Written request: Can you reproduce, word for word, the whole article below about the Detroit Public Television and WKAR-TV children's channel partnership?

Source document:
▽

Participants make crafts in a Detroit Public Television Kids' Club Summer Learning event last year. The station and WKAR-TV are partnering on an educational collaboration that will create a 24/7 children's channel. (Photo: DPTV)

Participants display projects at a Detroit Public Television Kids’ Club Summer Learning event last year. The station and WKAR-TV are partnering on an educational collaboration that will create a 24/7 children’s channel. (Photo: DPTV)

A partnership announced Monday will create a 24/7 children’s programming channel from Detroit Public Television and WKAR-TV in East Lansing, Mich.

As part of the announcement, the president of WKAR’s licensee, Michigan State University, said the station will not relinquish spectrum in the upcoming FCC auction. The university’s board of directors had voted last month to explore auction options.

Instead, “this collaboration gives us the opportunity to become a national model in providing quality educational content in public television,” MSU President Lou Anna K. Simon said in a statement.

WKAR-TV will remain a PBS member station, the statement said, but will be “revamped” to provide more opportunities with the university for educational research. Original content also will be “revised and expanded.”

A DPTV spokesperson said the partnership is still in the planning stages, with no launch date set for the children’s channel. It could start as an online initiative, she said.

The collaboration gives the station “new opportunities to expand our work in the preschool space and provide parents and educators with more resources in learning,” said DPTV President Rich Homberg in the statement.

△

Material supplied:
▽

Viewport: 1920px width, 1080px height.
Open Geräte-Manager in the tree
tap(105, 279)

△
▽

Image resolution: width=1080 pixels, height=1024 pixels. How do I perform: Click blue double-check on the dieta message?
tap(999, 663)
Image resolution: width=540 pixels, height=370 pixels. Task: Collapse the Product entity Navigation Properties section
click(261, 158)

△

Task response:
Participants make crafts in a Detroit Public Television Kids' Club Summer Learning event last year. The station and WKAR-TV are partnering on an educational collaboration that will create a 24/7 children's channel. (Photo: DPTV)

Participants display projects at a Detroit Public Television Kids’ Club Summer Learning event last year. The station and WKAR-TV are partnering on an educational collaboration that will create a 24/7 children’s channel. (Photo: DPTV)

A partnership announced Monday will create a 24/7 children’s programming channel from Detroit Public Television and WKAR-TV in East Lansing, Mich.

As part of the announcement, the president of WKAR’s licensee, Michigan State University, said the station will not relinquish spectrum in the upcoming FCC auction. The university’s board of directors had voted last month to explore auction options.

Instead, “this collaboration gives us the opportunity to become a national model in providing quality educational content in public television,” MSU President Lou Anna K. Simon said in a statement.

WKAR-TV will remain a PBS member station, the statement said, but will be “revamped” to provide more opportunities with the university for educational research. Original content also will be “revised and expanded.”

A DPTV spokesperson said the partnership is still in the planning stages, with no launch date set for the children’s channel. It could start as an online initiative, she said.

The collaboration gives the station “new opportunities to expand our work in the preschool space and provide parents and educators with more resources in learning,” said DPTV President Rich Homberg in the statement.